No disrespect for your valuable discovery but this attitude of “it’s possible, if you do these non-obvious steps” feels a lot like victim blaming in UI.
If Apple (or anyone else) wanted to make a feature used, they can. For everyone else, if Siri is off CarPlay doesn’t work. And that’s by design.
Not the design of “ooh if Siri is off then voice in CarPlay won’t work” (warnable), but punishment if Siri is off.
Again this pattern isn’t Apple only but it’s bad everywhere.
It feels cynical to see this as a punishment when it's such a specific use case that does demonstrate deep integration with Siri. Maps, Messages, etc. use Siri for their interactions.
I am sure that there was a meeting where they decided what to do when Siri was off and somebody decided (very possibly with ulterior motives) not to split the feature set - all or nothing. However I don't think the challenge they were faced with in this hypothetical meeting was an easy one.
The alternative is you open the Messages app and you can't send messages. You open Maps and you can't get directions (unless parked). Sure, I get that they could show a screen saying "Sending messages is not available when Siri is disabled" but now you're hitting error messages while driving.
Anyways, the main reason people would disable Siri is accidental activation, and Apple provides all the toggles needed to avoid that without disabling the core components needed for CarPlay.
Before you start driving, at stop lights, while waiting in lines, etc.

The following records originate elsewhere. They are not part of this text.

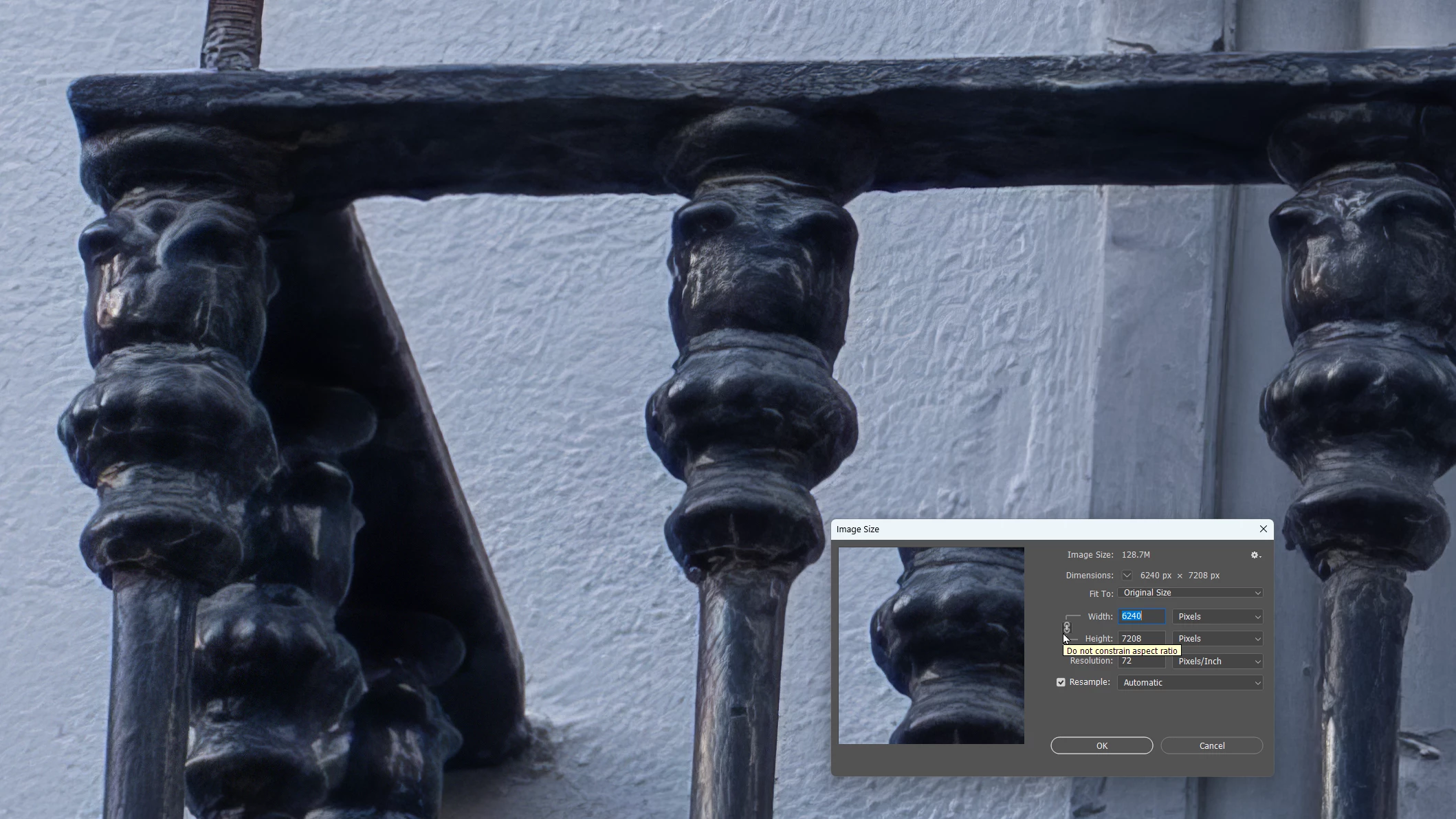Viewport: 1456px width, 819px height.
Task: Click the constrain aspect ratio chain-link icon
Action: click(x=1067, y=627)
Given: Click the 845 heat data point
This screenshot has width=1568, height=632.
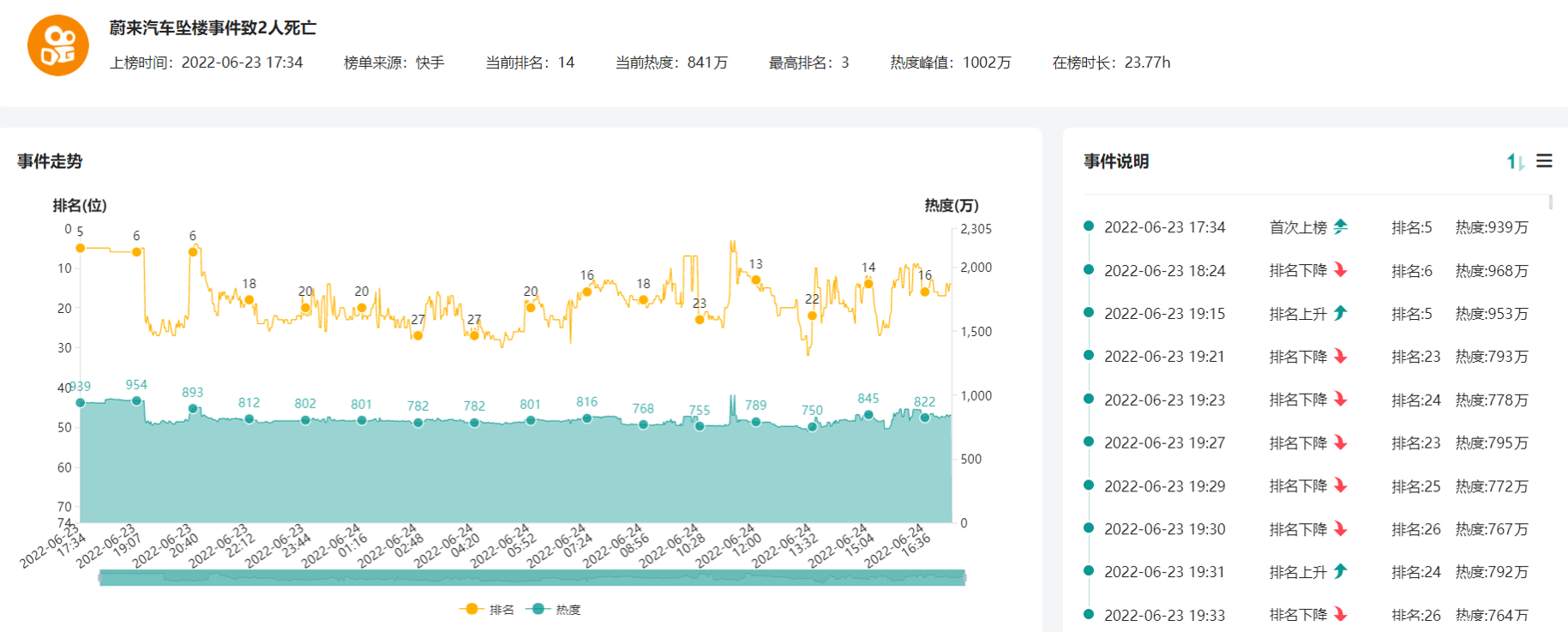Looking at the screenshot, I should (868, 415).
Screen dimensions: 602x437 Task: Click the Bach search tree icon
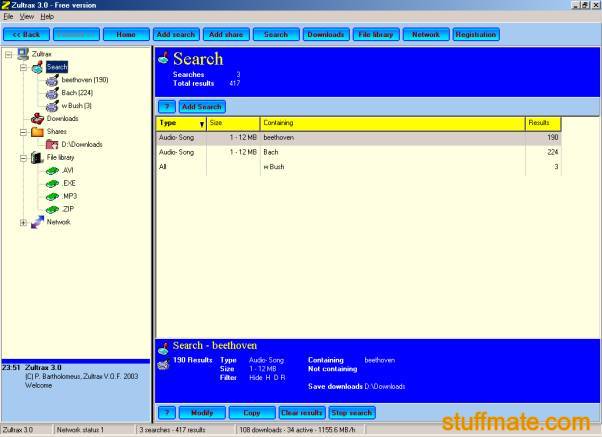click(52, 93)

I don't know how it works on CarPlay but when I turn my car on I have a bunch of suggested addresses (home, work, parents, recent Maps searches, etc) that I just touch-to-go. Having to use voice every time you want to navigate not only sounds unnecessary, but cumbersome.
I purchased an iPhone 15 a few months ago and ended up making this discovery myself. CarPlay would refuse to launch unless I enabled Siri. I didn't do any of the Siri setup, or anything but the app would hard refuse to launch unless I went and toggled on Siri. Maybe that's different depending on your make/model, or the specific infotainment system in your car, but in my '21 Kia Forte, Siri is a very hard requirement.
You don’t need to enable Gemini or voice assistant on android to use android auto. Some functionality is lost, of course, but you can still navigate and play music.